Labour attempted in 2018 to repeal the three-strikes law, which was put in place by the previous National government in 2010, but the effort was stymied by New Zealand First.
For the past three years, Fitzgerald's sentencing appeal has made its way through the courts. The Court of Appeal upheld the sentence in July 2020, despite judges acknowledging it was "disproportionately severe" and breached his rights.
Justices David Goddard and Denis Clifford wrote last year that they tried to "identify a tenable reading" of the law that would allow the mandatory sentence to be avoided.
"We have reluctantly concluded that this course is not open to us," they said.

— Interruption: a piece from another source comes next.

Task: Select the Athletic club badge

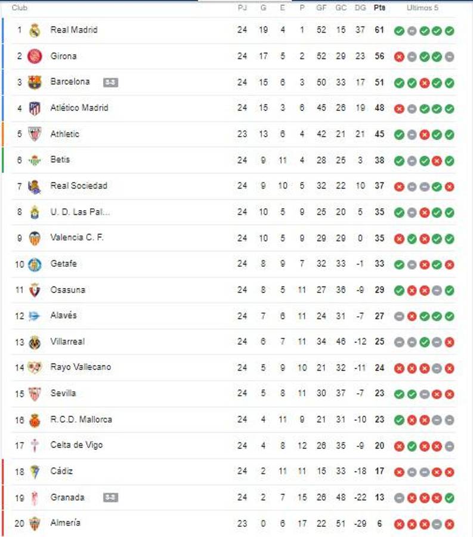Action: click(x=35, y=134)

The Supreme Court issued its 117-page ruling on Thursday afternoon.
Four of the justices agreed the sentence was severe enough it breached the Bill of Rights, which states that "everyone has the right not to be subjected to torture or to cruel, degrading, or disproportionately severe treatment or punishment". Parliament didn't intend for the three-strikes law to result in sentences that violate the Bill of Rights or New Zealand's international human rights obligations, the justices found.
"The appellant's sentence of seven years' imprisonment went well beyond excessive punishment and would shock the conscience of properly informed New Zealanders," the justices said.

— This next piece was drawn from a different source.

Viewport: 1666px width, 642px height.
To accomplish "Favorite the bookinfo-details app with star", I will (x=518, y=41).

Fitzgerald's lawyers also argued to the Supreme Court that he should be discharged without conviction altogether due to the Bill of Rights, but the justices unanimously denied the request.
Chief Justice Helen Winkelmann said, however, that discharge without conviction should be available to some third-strike offenders on rare occasions.
"This case comes very close to being one in which a discharge ... would be appropriate – indeed, it might have been such a case, were it not for public safety concerns," she wrote.
But a conviction will allow him access to mental health services that can address public safety concerns, she said.
The law was intended to apply to serious violent and sexual crimes, 40 of which were outlined in the legislation. Judges were instructed by lawmakers to give a formal warning after the first offence and order a sentence without parole for the second. The third conviction results in the maximum sentence - without parole if the judge doesn't find such an order to be "manifestly unjust".
In Fitzgerald's case, the High Court judge who initially sentenced him had already declined to make him serve the term without the possibility of parole.